Stored data:
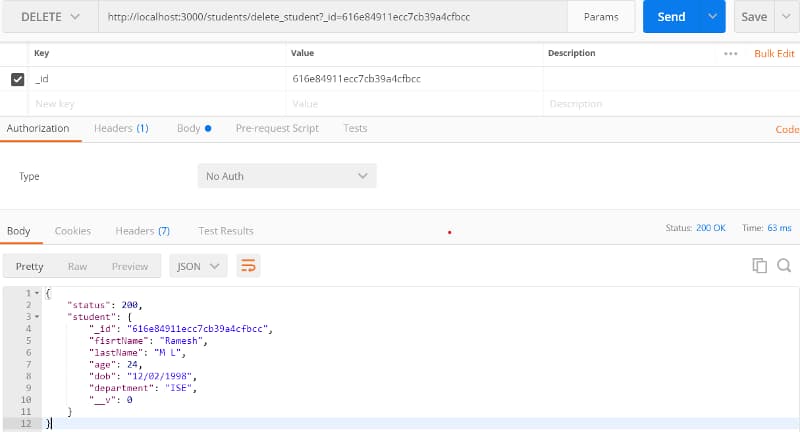Open the three-dots options beside Bulk Edit
This screenshot has width=800, height=432.
tap(731, 53)
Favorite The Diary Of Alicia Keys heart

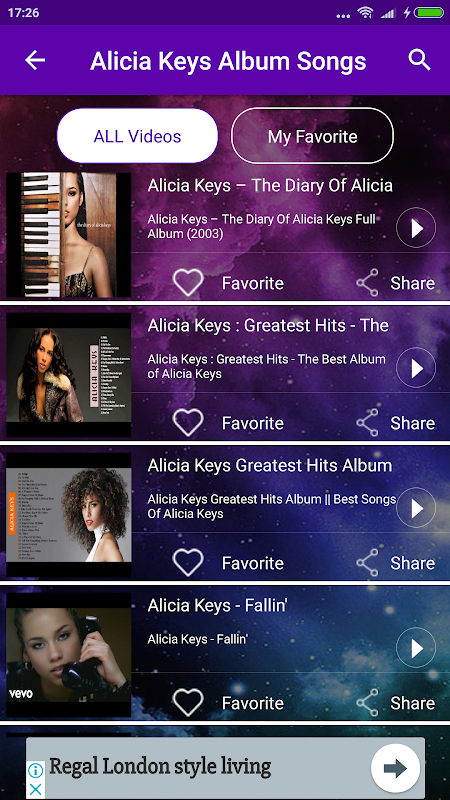pyautogui.click(x=188, y=283)
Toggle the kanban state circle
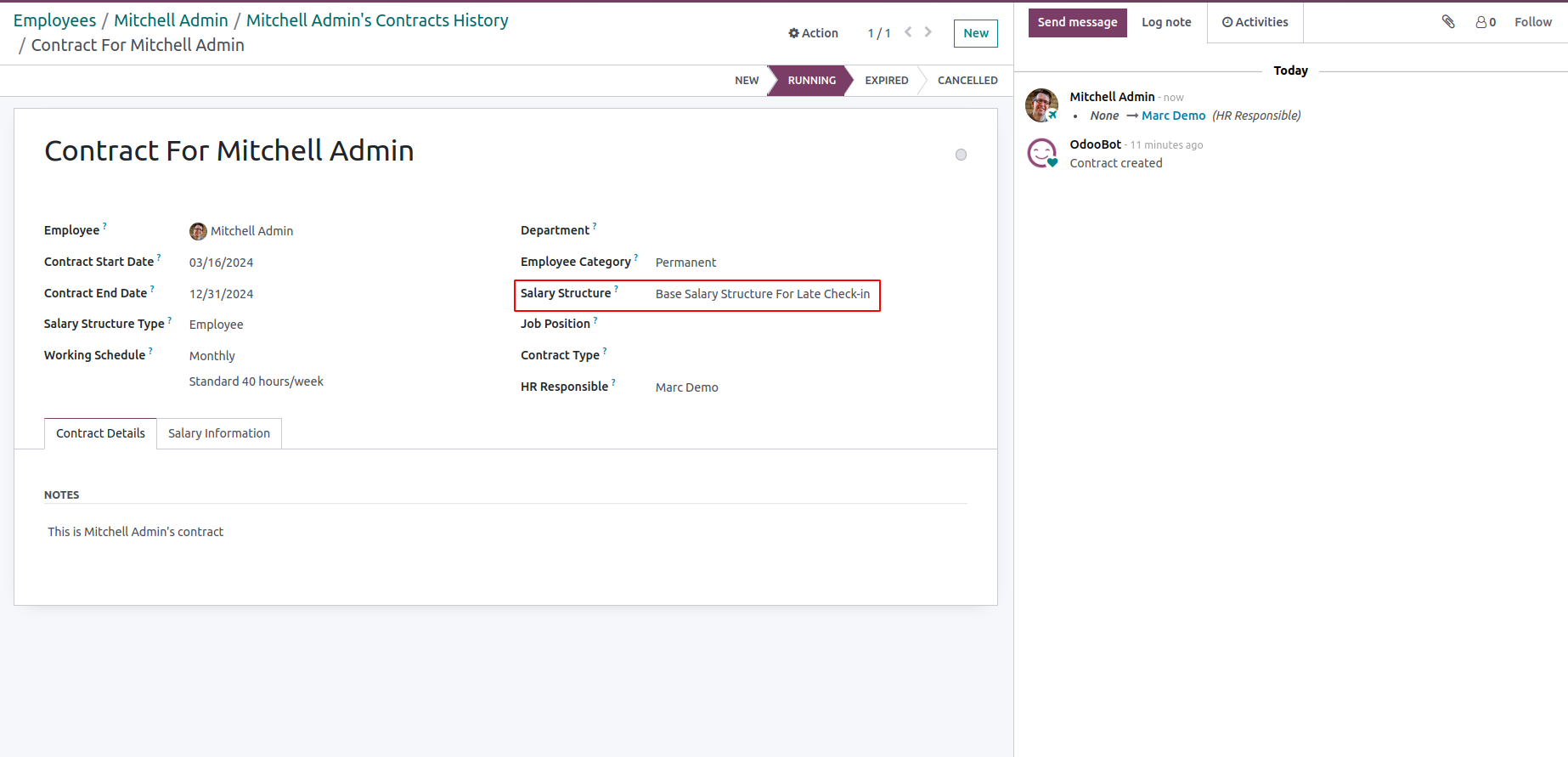The image size is (1568, 757). (961, 155)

Assignment: Only the lines from the one with "Favorite The Diary Of Alicia Keys heart" through the last line of the records above are wanted, copied exactly and with pictures omitted.

Output of the exercise:
Favorite The Diary Of Alicia Keys heart

pyautogui.click(x=188, y=283)
Toggle the kanban state circle
The image size is (1568, 757). (961, 155)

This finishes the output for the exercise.